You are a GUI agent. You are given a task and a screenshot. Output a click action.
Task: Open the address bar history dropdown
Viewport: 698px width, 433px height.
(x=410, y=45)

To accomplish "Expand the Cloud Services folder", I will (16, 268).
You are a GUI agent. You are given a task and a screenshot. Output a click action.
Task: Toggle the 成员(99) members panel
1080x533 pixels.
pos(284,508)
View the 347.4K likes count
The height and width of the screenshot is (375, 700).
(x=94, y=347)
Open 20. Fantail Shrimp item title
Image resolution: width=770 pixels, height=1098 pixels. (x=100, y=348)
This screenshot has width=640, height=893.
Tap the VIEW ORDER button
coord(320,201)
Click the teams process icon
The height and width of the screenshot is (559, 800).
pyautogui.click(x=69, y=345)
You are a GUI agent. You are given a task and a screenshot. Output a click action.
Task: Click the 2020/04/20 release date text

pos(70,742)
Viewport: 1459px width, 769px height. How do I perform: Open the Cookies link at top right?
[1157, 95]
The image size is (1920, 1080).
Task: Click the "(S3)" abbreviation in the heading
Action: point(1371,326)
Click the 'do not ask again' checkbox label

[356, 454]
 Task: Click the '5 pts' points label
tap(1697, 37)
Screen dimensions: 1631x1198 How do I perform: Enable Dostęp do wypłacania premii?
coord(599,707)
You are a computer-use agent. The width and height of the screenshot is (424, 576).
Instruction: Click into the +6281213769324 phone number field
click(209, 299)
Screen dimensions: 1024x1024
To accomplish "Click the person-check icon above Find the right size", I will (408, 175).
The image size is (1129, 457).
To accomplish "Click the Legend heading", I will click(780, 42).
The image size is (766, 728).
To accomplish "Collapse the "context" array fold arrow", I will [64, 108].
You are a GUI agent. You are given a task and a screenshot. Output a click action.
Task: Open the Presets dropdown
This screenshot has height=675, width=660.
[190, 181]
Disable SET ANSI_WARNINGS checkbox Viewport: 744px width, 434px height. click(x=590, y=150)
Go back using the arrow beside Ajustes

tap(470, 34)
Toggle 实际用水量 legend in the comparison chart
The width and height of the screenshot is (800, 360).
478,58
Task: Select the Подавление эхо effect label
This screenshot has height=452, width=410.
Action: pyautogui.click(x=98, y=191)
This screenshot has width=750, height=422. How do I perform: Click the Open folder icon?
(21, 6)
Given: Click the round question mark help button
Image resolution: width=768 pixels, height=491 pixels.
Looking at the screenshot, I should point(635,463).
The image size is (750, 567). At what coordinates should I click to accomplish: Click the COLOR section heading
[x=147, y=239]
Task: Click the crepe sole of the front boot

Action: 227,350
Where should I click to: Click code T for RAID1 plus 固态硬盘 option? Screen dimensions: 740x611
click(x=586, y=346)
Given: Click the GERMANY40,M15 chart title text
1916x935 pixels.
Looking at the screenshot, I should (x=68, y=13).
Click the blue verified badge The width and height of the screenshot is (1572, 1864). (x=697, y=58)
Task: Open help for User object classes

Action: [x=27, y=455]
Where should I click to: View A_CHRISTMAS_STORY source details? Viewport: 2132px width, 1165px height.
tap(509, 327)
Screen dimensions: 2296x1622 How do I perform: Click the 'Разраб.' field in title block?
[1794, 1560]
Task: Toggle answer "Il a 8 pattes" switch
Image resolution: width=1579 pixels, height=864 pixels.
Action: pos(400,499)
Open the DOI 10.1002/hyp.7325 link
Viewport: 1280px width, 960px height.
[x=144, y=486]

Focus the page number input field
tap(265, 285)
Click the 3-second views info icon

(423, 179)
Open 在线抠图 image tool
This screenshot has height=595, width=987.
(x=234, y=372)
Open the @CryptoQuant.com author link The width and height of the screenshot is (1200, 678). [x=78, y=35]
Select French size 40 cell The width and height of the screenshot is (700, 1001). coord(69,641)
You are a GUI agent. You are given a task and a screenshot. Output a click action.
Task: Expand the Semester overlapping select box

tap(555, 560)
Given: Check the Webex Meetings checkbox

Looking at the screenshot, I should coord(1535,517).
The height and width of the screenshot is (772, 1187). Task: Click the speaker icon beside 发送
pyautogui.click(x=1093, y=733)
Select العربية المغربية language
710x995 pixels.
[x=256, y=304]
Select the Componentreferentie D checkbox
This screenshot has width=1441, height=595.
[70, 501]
============================================================
Exercise prompt =
Restating the data word for word is the whole task.

Solution to this exercise =
You are a GUI agent. You are given a task and a screenshot. Output a click action.
Task: Open the address bar history dropdown
Viewport: 698px width, 433px height.
(x=410, y=45)

To accomplish "Expand the Cloud Services folder", I will (16, 268).
You are a GUI agent. You are given a task and a screenshot. Output a click action.
Task: Toggle the 成员(99) members panel
1080x533 pixels.
pos(284,508)
View the 347.4K likes count
The height and width of the screenshot is (375, 700).
(x=94, y=347)
Open 20. Fantail Shrimp item title
Image resolution: width=770 pixels, height=1098 pixels. (x=100, y=348)
This screenshot has width=640, height=893.
Tap the VIEW ORDER button
coord(320,201)
Click the teams process icon
The height and width of the screenshot is (559, 800).
pyautogui.click(x=69, y=345)
You are a GUI agent. You are given a task and a screenshot. Output a click action.
Task: Click the 2020/04/20 release date text

pos(70,742)
Viewport: 1459px width, 769px height. How do I perform: Open the Cookies link at top right?
[1157, 95]
The image size is (1920, 1080).
Task: Click the "(S3)" abbreviation in the heading
Action: point(1371,326)
Click the 'do not ask again' checkbox label

[356, 454]
 Task: Click the '5 pts' points label
tap(1697, 37)
Screen dimensions: 1631x1198 How do I perform: Enable Dostęp do wypłacania premii?
coord(599,707)
You are a computer-use agent. The width and height of the screenshot is (424, 576).
Instruction: Click into the +6281213769324 phone number field
click(209, 299)
Screen dimensions: 1024x1024
To accomplish "Click the person-check icon above Find the right size", I will (408, 175).
The image size is (1129, 457).
To accomplish "Click the Legend heading", I will click(780, 42).
The image size is (766, 728).
To accomplish "Collapse the "context" array fold arrow", I will [64, 108].
You are a GUI agent. You are given a task and a screenshot. Output a click action.
Task: Open the Presets dropdown
This screenshot has height=675, width=660.
[190, 181]
Disable SET ANSI_WARNINGS checkbox Viewport: 744px width, 434px height. click(x=590, y=150)
Go back using the arrow beside Ajustes

tap(470, 34)
Toggle 实际用水量 legend in the comparison chart
The width and height of the screenshot is (800, 360).
478,58
Task: Select the Подавление эхо effect label
This screenshot has height=452, width=410.
Action: pyautogui.click(x=98, y=191)
This screenshot has width=750, height=422. How do I perform: Click the Open folder icon?
(21, 6)
Given: Click the round question mark help button
Image resolution: width=768 pixels, height=491 pixels.
Looking at the screenshot, I should point(635,463).
The image size is (750, 567). At what coordinates should I click to accomplish: Click the COLOR section heading
[x=147, y=239]
Task: Click the crepe sole of the front boot

Action: 227,350
Where should I click to: Click code T for RAID1 plus 固态硬盘 option? Screen dimensions: 740x611
click(x=586, y=346)
Given: Click the GERMANY40,M15 chart title text
1916x935 pixels.
Looking at the screenshot, I should (x=68, y=13).
Click the blue verified badge The width and height of the screenshot is (1572, 1864). (x=697, y=58)
Task: Open help for User object classes

Action: [x=27, y=455]
Where should I click to: View A_CHRISTMAS_STORY source details? Viewport: 2132px width, 1165px height.
tap(509, 327)
Screen dimensions: 2296x1622 How do I perform: Click the 'Разраб.' field in title block?
[1794, 1560]
Task: Toggle answer "Il a 8 pattes" switch
Image resolution: width=1579 pixels, height=864 pixels.
Action: pos(400,499)
Open the DOI 10.1002/hyp.7325 link
Viewport: 1280px width, 960px height.
[x=144, y=486]

Focus the page number input field
tap(265, 285)
Click the 3-second views info icon

(423, 179)
Open 在线抠图 image tool
This screenshot has height=595, width=987.
(x=234, y=372)
Open the @CryptoQuant.com author link The width and height of the screenshot is (1200, 678). [x=78, y=35]
Select French size 40 cell The width and height of the screenshot is (700, 1001). coord(69,641)
You are a GUI agent. You are given a task and a screenshot. Output a click action.
Task: Expand the Semester overlapping select box

tap(555, 560)
Given: Check the Webex Meetings checkbox

Looking at the screenshot, I should coord(1535,517).
The height and width of the screenshot is (772, 1187). Task: Click the speaker icon beside 发送
pyautogui.click(x=1093, y=733)
Select العربية المغربية language
710x995 pixels.
[x=256, y=304]
Select the Componentreferentie D checkbox
This screenshot has width=1441, height=595.
[70, 501]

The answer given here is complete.